[Openmcl-devel] The M1 port and the future of CCL

Robert Goldman rpgoldman at sift.info
Wed Nov 22 14:13:37 PST 2023

On 22 Nov 2023, at 15:37, Ron Garret wrote:

>> On Nov 22, 2023, at 1:20 PM, Scott L. Burson <Scott at sympoiesis.com> wrote:
>> It would be nice to see CCL kept alive, but personally, I've settled on ABCL.  The JVM's GC technology is unmatched, the Java interop is occasionally useful, and it's completely future-proof.
> I'm not sure that's true.  Flash was once considered future-proof and you can see how that went.  The future of Java is entirely up to Oracle at this point.  I'll grant you that makes it a good bet, but it's not a guarantee.
> I'd bet on C (ECL) before I bet on Java.  No one company could kill it even if they wanted to.
> rg

I use CL for computationally challenging processes (see, e.g., https://github.com/shop-planner/shop3).  ECL's compiler generates code that is simply too sluggish to be usable for such problems.  I would warn you away from that.

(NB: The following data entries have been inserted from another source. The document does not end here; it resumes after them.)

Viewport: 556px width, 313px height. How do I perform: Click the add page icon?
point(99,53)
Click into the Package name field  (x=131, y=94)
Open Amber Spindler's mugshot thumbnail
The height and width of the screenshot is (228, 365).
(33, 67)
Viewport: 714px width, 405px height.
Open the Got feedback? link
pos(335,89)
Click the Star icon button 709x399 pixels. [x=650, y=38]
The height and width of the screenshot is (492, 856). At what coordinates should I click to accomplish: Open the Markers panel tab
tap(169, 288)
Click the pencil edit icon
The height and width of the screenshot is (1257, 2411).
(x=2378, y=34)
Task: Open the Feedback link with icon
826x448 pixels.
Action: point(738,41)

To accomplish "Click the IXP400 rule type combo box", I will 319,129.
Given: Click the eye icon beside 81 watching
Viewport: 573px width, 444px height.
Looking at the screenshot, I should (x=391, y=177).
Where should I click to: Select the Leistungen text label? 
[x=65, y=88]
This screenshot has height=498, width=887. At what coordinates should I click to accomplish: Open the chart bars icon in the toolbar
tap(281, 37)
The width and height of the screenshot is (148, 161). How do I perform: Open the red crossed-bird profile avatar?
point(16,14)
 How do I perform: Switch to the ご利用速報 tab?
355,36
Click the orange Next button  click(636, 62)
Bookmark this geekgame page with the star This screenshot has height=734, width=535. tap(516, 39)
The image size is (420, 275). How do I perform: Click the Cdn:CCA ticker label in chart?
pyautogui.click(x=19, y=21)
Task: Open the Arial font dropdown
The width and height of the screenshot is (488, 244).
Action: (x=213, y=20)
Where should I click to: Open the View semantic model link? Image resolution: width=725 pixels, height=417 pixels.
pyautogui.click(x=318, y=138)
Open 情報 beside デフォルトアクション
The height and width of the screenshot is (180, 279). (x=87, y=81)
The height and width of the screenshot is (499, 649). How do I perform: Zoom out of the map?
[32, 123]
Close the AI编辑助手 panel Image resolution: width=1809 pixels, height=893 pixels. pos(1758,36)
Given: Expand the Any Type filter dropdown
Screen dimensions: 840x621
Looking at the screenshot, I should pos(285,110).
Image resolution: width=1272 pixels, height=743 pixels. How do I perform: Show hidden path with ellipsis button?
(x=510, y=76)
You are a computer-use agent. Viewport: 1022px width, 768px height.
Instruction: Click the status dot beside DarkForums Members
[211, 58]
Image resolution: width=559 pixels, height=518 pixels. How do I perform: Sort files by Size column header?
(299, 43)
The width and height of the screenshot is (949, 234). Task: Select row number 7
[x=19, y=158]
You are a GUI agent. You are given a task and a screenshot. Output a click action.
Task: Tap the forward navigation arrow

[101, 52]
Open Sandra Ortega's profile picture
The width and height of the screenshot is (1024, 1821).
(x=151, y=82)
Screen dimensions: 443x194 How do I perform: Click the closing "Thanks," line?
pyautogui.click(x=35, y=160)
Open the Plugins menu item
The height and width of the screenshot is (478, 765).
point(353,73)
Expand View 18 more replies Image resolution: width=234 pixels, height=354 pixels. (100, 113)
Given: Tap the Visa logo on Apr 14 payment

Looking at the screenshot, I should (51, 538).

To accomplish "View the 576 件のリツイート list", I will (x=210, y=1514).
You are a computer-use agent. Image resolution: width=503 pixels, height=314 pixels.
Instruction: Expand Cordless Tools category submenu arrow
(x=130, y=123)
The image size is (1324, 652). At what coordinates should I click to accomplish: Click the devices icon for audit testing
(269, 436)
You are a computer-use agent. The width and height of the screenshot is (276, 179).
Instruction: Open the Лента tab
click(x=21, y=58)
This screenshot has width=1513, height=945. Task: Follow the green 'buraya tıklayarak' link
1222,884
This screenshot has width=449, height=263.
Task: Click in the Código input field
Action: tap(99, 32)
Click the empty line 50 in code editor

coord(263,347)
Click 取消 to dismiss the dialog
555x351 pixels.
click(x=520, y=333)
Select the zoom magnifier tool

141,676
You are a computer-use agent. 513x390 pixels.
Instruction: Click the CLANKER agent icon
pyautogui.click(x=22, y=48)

TBH, I think pushing CL code through a C compiler is a losing proposition -- the development environment is also unpleasant and sluggish to work with.  For that matter, although I have used ABCL to script Java applications happily, its code is also way too sluggish for practical use as a "main" programming language (as opposed to a scripting shell).

If CCL goes away (I hope it does not, but I agree it will be very challenging to keep it alive), then unless you are willing to pay for LispWorks or Allegro, SBCL is the only game in town.

Of course this is all my personal opinion and YMMV and YUCMV (Your Use Case May Vary).